The global bond market is moving into a territory seldom experienced: negative nominal interest rates on short-term bonds. Although bizarre, this trend is a sign of the times – and it calls for new tactics in bond investing.
Much of the blame can be put on quantitative easing (QE), which is forcing bond yields down, or deflation, which is spreading across Europe and parts of Asia. In Germany, a two-year bund pays minus 0.2% to maturity. In Japan, a two-year sovereign bond pays precisely 0% to maturity. Go out 30 years and the yields are 0.97% and 1.5%, respectively. The most extreme major currency sovereigns’ negative return is Switzerland’s return of minus 1.2% for two years.
Nobody buys into government debt for these returns. Instead, they buy for bond price appreciation.
Negative interest on deposits is not new; in fact, Switzerland’s banks are famous – or, if you prefer, infamous – for charging for the storage of money. But the concept of charging for the storage of money with bonds is consistent with the new world of bond investing, in which interest turned negative is a cost, not a gain.
The idea of signing on for a guaranteed loss seems irrational until you consider what’s being gained. First, there’s liquidity in sovereign bonds and a rock-solid guaranteed return of a known sum after a tad of value is lost to the market. Then, there are possible currency-exchange gains. And, finally, there is the belief that if deflation does break out, the purchasing power of the bonds – minus the interest paid for the privilege of owning them – will rise.
If even some of that happens, it will be a case of prophecy turned into reality. Ultra-low interest rates generated by central banks are being used to stimulate economies, although with uncertain results.
However, for bond investors, strategies for capturing yield advantage are rather clear.

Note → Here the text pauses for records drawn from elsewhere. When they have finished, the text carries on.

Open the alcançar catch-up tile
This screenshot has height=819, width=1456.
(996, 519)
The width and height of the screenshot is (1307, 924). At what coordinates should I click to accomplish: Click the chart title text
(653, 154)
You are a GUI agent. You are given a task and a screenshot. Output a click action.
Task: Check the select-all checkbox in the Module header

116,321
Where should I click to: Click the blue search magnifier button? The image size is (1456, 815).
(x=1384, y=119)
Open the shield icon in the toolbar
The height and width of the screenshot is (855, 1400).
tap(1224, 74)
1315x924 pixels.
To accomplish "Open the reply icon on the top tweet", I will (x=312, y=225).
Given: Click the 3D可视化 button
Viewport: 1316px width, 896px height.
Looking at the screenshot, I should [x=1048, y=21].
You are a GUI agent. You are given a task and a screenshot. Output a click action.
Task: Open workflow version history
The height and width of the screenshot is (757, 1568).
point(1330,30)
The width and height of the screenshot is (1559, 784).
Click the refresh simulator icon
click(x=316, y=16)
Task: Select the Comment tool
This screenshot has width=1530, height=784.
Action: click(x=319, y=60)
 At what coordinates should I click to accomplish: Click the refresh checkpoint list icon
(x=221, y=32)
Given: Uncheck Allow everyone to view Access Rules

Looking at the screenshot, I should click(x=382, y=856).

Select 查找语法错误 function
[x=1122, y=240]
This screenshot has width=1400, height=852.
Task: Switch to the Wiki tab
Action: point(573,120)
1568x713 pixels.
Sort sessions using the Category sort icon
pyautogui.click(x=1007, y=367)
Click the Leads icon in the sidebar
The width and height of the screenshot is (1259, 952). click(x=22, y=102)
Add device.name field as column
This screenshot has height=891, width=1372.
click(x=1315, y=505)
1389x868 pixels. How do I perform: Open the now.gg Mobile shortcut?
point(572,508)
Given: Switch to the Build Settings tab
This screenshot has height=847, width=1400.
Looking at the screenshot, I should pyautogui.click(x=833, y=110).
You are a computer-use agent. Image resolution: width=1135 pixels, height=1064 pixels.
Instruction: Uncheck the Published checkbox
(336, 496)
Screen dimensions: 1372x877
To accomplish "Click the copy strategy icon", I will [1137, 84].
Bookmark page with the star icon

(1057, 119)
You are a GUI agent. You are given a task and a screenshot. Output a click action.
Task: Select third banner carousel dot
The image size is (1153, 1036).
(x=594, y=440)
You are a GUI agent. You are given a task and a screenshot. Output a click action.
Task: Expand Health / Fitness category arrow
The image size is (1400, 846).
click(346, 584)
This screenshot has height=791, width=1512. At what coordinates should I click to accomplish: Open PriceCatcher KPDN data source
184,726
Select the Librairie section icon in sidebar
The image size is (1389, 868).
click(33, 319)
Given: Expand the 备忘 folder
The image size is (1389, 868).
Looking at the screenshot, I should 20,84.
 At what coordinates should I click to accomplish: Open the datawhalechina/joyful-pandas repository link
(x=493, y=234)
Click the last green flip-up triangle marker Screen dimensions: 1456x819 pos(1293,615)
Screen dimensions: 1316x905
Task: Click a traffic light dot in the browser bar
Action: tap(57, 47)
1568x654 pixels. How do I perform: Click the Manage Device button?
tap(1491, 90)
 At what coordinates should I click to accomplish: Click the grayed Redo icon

As Edward Jong, vice president and head of fixed-income with TriDelta Investment Counsel Inc. in Toronto, notes, there is a spread of approximately 131 basis points in going from a 10-year German bund, payable in euros with a 0.34% return to maturity, to a U.S. Treasury 10-year bond with a 1.76% yield to maturity. The currency-exchange risk is entirely on the side of the euro, which is likely to decline, so being invested in U.S. dollars is smart on both the yield and the currency sides.
Bond investing now is a game of capital gains or losses, not interest yield. In fact, the 30-year Government of Canada bond yields 1.87% to maturity while the 30-year U.S. Treasury bond yields 2.13% to maturity. The concept of signing up for such returns seems irrational; but if inflation drops enough, those returns look good.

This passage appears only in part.